GIVEN TASK: Pick out and copy every line in the records below that contains the word "Instruction".

Rows of pointing data:
[BEGIN]

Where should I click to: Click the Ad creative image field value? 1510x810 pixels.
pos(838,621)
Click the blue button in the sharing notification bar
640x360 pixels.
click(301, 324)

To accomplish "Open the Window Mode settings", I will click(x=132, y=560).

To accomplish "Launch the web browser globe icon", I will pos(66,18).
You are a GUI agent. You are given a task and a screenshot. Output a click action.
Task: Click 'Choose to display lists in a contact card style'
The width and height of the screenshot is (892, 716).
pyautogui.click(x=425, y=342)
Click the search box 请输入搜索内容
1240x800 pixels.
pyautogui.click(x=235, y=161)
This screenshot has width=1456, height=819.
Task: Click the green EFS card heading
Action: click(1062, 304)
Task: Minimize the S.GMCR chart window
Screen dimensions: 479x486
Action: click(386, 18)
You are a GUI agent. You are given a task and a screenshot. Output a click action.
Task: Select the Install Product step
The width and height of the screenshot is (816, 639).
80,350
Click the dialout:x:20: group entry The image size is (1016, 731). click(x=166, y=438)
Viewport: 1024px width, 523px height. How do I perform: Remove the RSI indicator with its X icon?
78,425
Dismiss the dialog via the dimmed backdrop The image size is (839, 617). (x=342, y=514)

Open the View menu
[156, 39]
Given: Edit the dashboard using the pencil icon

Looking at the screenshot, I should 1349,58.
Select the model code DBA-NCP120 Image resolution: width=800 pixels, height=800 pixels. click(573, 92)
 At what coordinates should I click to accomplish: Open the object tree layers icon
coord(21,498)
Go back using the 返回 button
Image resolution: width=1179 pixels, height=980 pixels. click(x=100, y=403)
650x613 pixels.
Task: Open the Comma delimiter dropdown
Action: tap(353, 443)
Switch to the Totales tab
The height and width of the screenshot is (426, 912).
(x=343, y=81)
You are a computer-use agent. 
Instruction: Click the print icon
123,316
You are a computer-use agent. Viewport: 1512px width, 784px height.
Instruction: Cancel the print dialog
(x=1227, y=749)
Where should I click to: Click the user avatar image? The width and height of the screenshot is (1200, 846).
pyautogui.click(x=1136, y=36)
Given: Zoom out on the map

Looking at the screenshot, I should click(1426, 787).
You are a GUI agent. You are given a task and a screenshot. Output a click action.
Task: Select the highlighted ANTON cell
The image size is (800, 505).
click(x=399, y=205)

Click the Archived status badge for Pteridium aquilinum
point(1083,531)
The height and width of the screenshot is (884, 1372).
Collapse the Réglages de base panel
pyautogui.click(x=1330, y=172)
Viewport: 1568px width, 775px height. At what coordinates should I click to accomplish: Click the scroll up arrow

[END]

IN RESPONSE:
Instruction: Click the print icon
Instruction: Cancel the print dialog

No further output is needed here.